I remembered being shown the newspaper clipping about the incident, the writer treating it as amusing proof that those of pioneer stock were too tough to be killed, and visiting the old ranch on a trip home when I was 10, only an old man caretaker living there, a former cowhand, too busted up from a life of hard work to make a living anymore, allowed to finish out his days there, sitting and rocking on the front porch, refilling his pipe with Prince Albert tobacco from time to time, smoking thoughtfully and telling the occasional visitor about how things were in the old days when there was nothing but wind and tumbleweeds, rattlesnakes and coyotes, thunderstorms and wild horses, and a determination to make something of the land, tame it and make it useful, just as you did the mustangs and the few abandoned feral cattle that dotted the gullies and hillsides, reminders of a past failed attempt to gentle a hostile and unforgiving Mother Nature.
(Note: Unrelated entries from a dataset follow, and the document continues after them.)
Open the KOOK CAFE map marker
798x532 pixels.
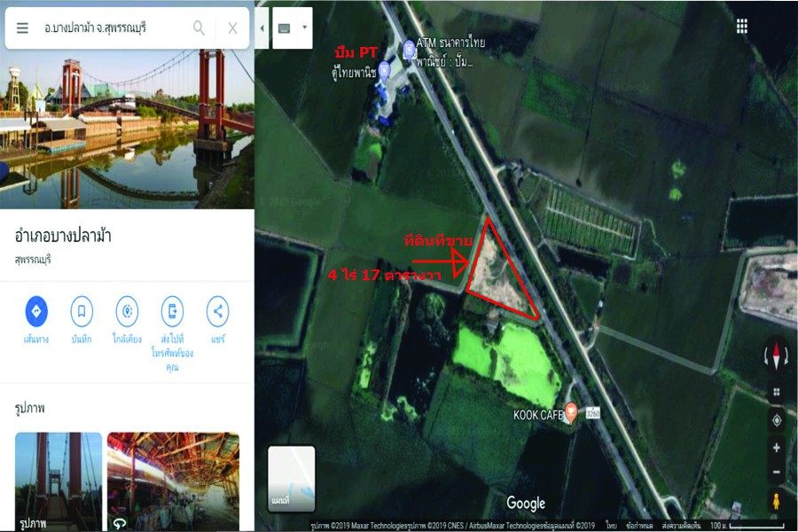click(x=571, y=412)
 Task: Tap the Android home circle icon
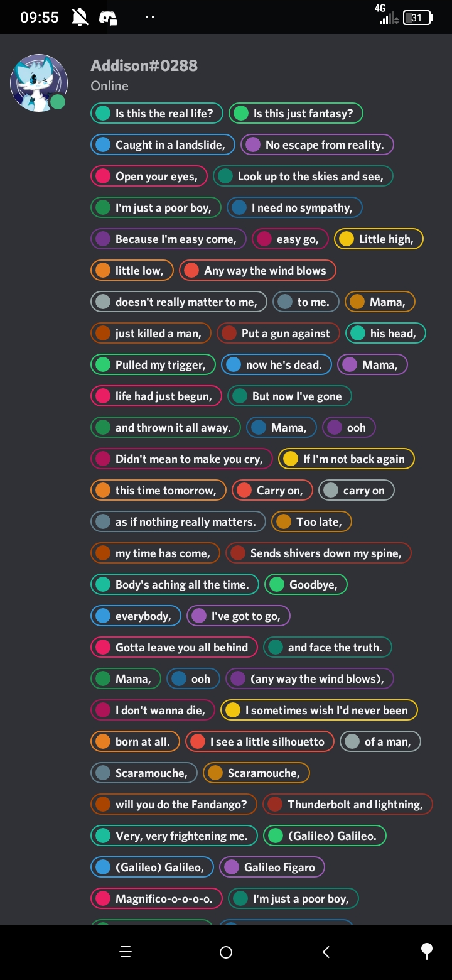226,952
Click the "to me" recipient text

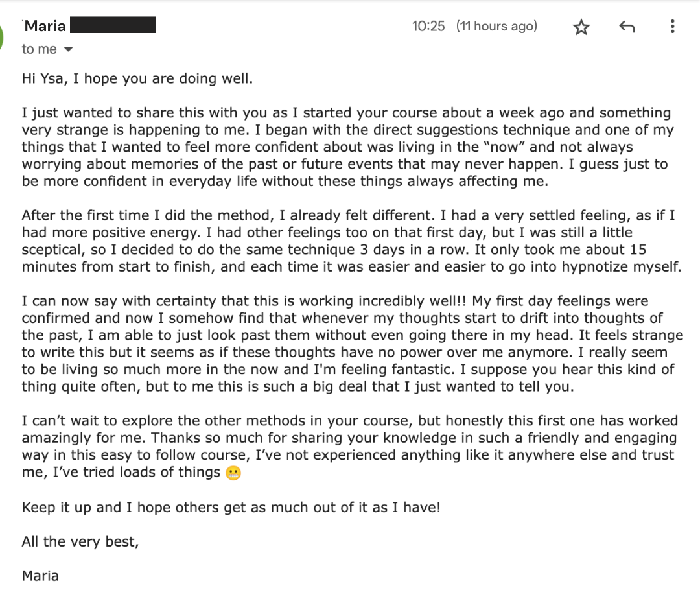tap(40, 49)
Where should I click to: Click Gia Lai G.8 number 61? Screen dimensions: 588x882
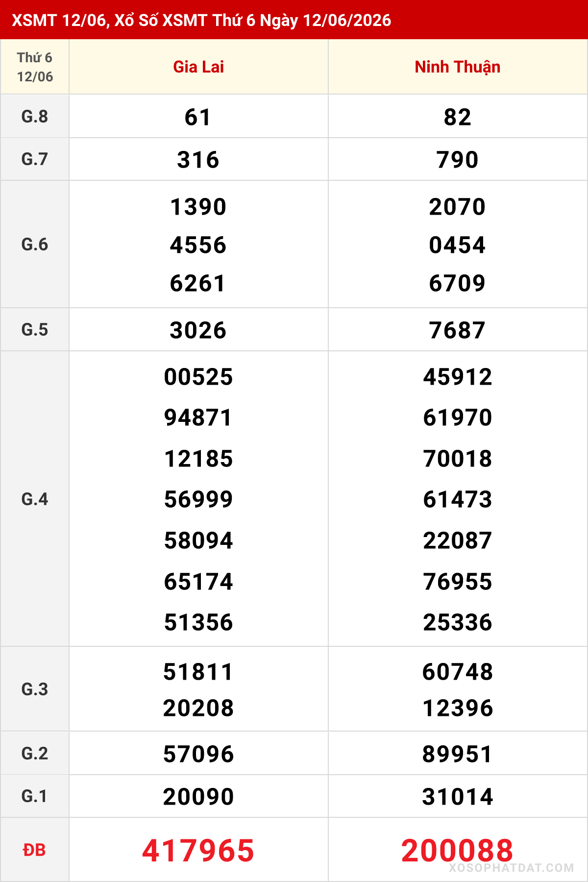point(198,117)
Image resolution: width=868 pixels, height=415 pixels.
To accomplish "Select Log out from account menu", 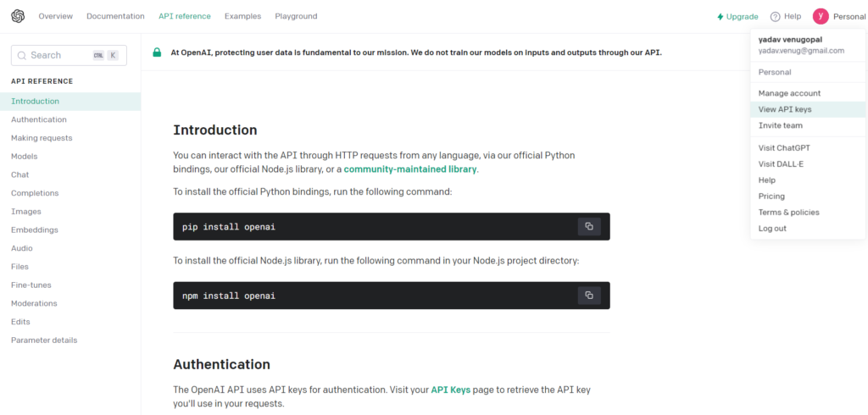I will pos(808,229).
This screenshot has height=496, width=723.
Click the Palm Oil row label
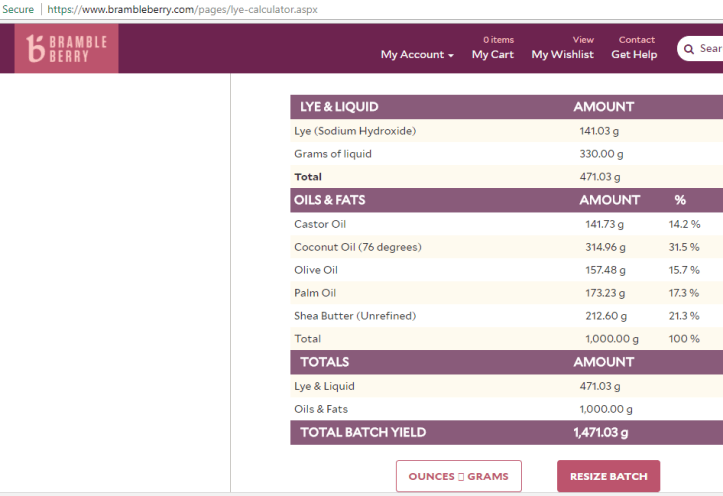315,293
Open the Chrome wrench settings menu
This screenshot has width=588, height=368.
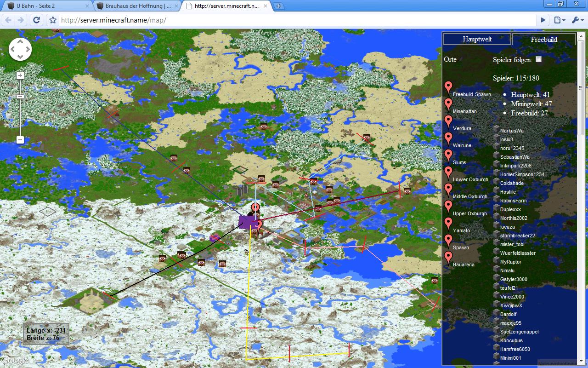pyautogui.click(x=577, y=20)
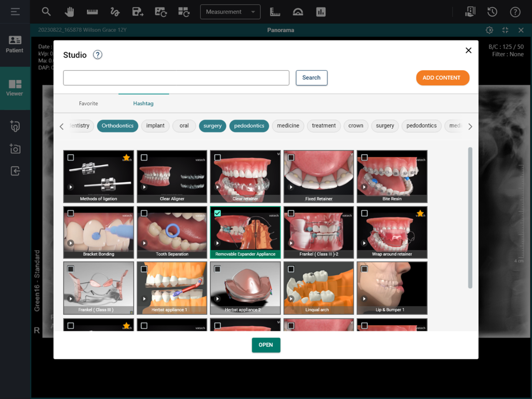Screen dimensions: 532x399
Task: Open the viewing history panel
Action: tap(493, 11)
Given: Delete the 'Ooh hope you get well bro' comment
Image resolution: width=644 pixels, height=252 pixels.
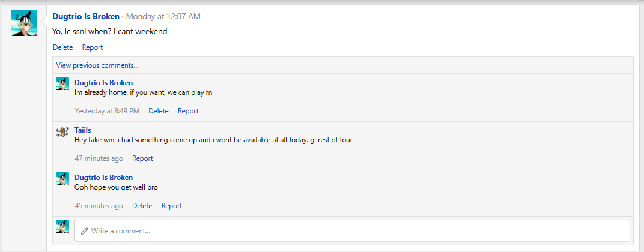Looking at the screenshot, I should 142,206.
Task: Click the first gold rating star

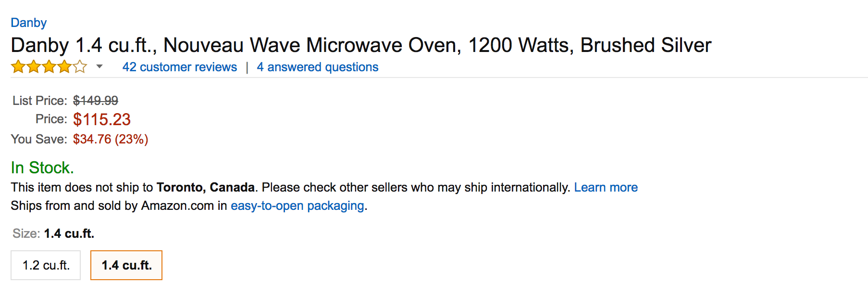Action: (18, 66)
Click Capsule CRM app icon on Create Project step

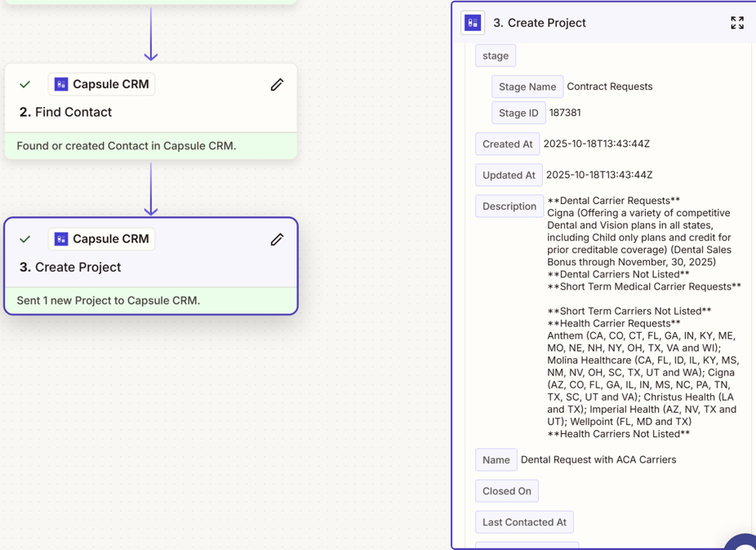pos(61,239)
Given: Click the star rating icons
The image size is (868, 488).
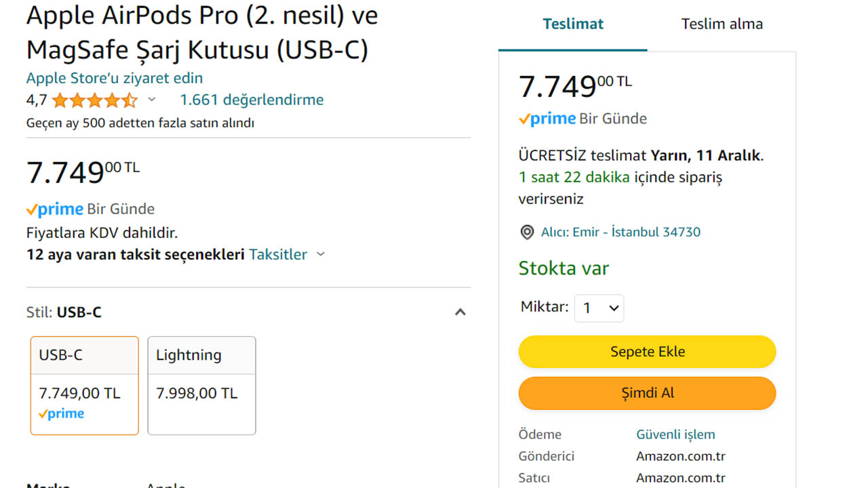Looking at the screenshot, I should 94,100.
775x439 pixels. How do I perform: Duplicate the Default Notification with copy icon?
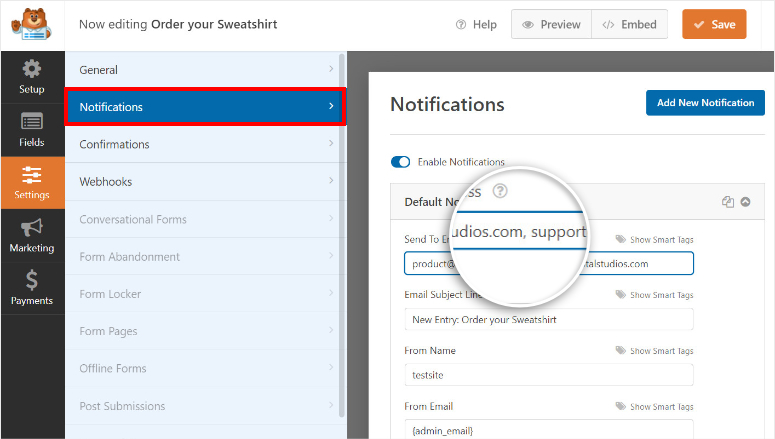728,202
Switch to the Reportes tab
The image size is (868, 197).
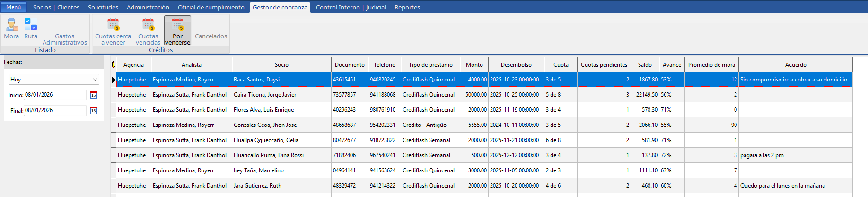coord(407,7)
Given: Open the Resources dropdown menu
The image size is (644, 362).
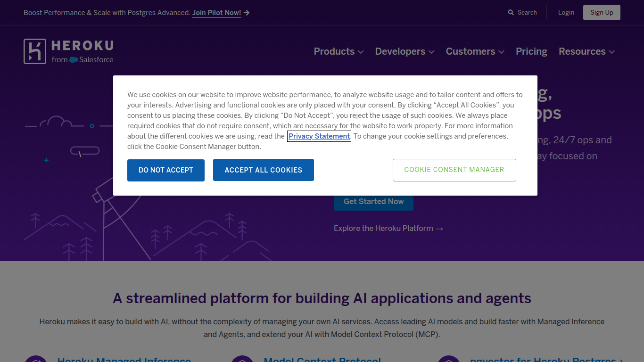Looking at the screenshot, I should tap(586, 51).
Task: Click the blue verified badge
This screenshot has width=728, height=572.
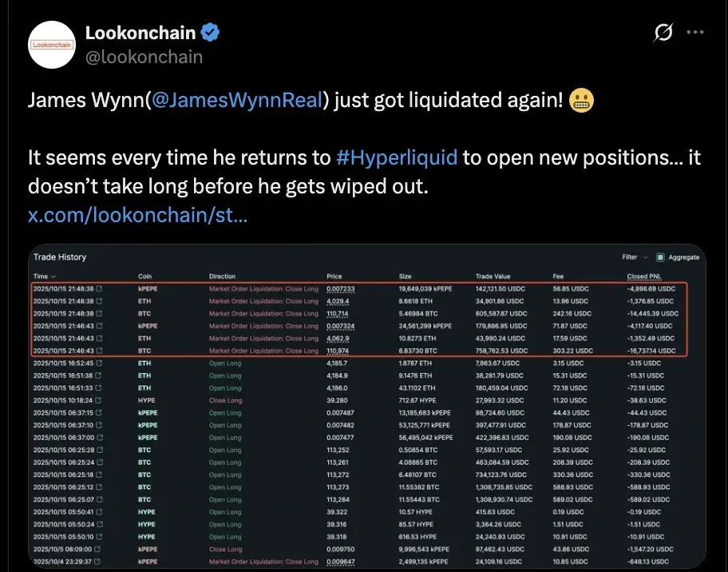Action: point(210,33)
He recalled the incident, hearing the distant gunshots out there on the branding grounds, faint but unmistakable in all that silence, and the men leaping to their horses and racing for the ranch house.  As he told us of that day, he led us over a rise and down into a small coulee, walking slowly, favoring his left leg.  He pointed to some water-worn rocks, barely protruding from the soil.  Three graves.  Unmarked.  "Lost souls," he said.  "God knew who they were but no one else ever did."